3 de dezembro de 2010
Infância
Éramos pequenos, sem muito conhecimento, mas ao mesmo tempo tão cheios de vida. Acreditávamos em papai noel, coelhinho da páscoa e até na fada dos dentes. Éramos pequenos, pequenos ingênuos. Caíamos, chorávamos ou riamos, éramos imprevisíveis. A nossa diversão, era ir ao circo, subir em uma árvore, ou simplesmente brincar de faz-de-conta. Tínhamos tantos sonhos, tantos desejos e ao mesmo tempo não ligávamos para nada. Tínhamos ambições, claro, queríamos com certeza voar para a lua, ou conhecer o papai noel e os duendes em sua casa, no pólo norte. Coitados de nós, éramos fúteis, mas tão felizes. E quando achávamos que escrever nosso nome, ou pintar dentro do contorno era difícil? Tínhamos vontade de jogar tudo para o ar, e sair correndo, pelados. Ríamos por qualquer coisa, coisas insignificantes, coisas gigantes. Éramos levados, aprontávamos, rabiscávamos a parede inteira, mas alguém sempre nos defendia, alegando que éramos pequenos. Nossa vida era tão pequena, mas tão bem vivida. Corríamos, exaustos, por uma tarde bem gostosa. Não sabíamos de nada, e ao mesmo tempo, sabíamos de tudo. Tudo que precisávamos saber, claro. Como, que em todo fim do ano, no natal, ganharíamos presentes e mimos, e na páscoa, chocolate. Sabíamos também, que nosso choro fingido, berros agudos ou ‘lágrimas de crocodilo’, funcionariam sempre para conseguir algo desejado.

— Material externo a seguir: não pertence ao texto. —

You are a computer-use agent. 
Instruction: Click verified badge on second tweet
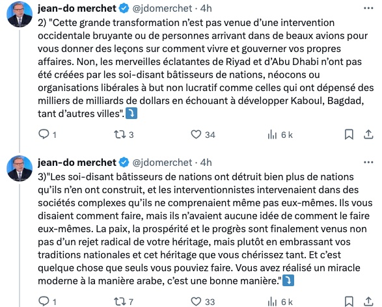(124, 163)
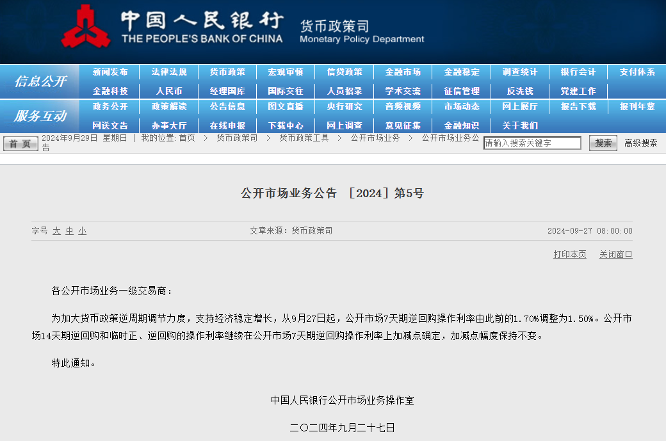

E sabe aquele chocolate, ganhado na páscoa, citado há pouco tempo? Então, a nossa maior diversão era a de comê-lo depois do banho, lambuzar o rosto inteiro, e sair correndo, gargalhando, para logo após ser repreendido, armar o biquinho, e se fingir de magoado. Tínhamos boas histórias para contar, apesar de não sabermos nenhuma, sempre pegávamos nossos livros de historinhas, com o famoso ‘eu sei ler’ e contávamos um conto, completamente diferente do original, improvisado, claro, por nós. Tudo de antigamente, hoje, enterrado. Éramos tão iguais. E hoje, tão diferentes.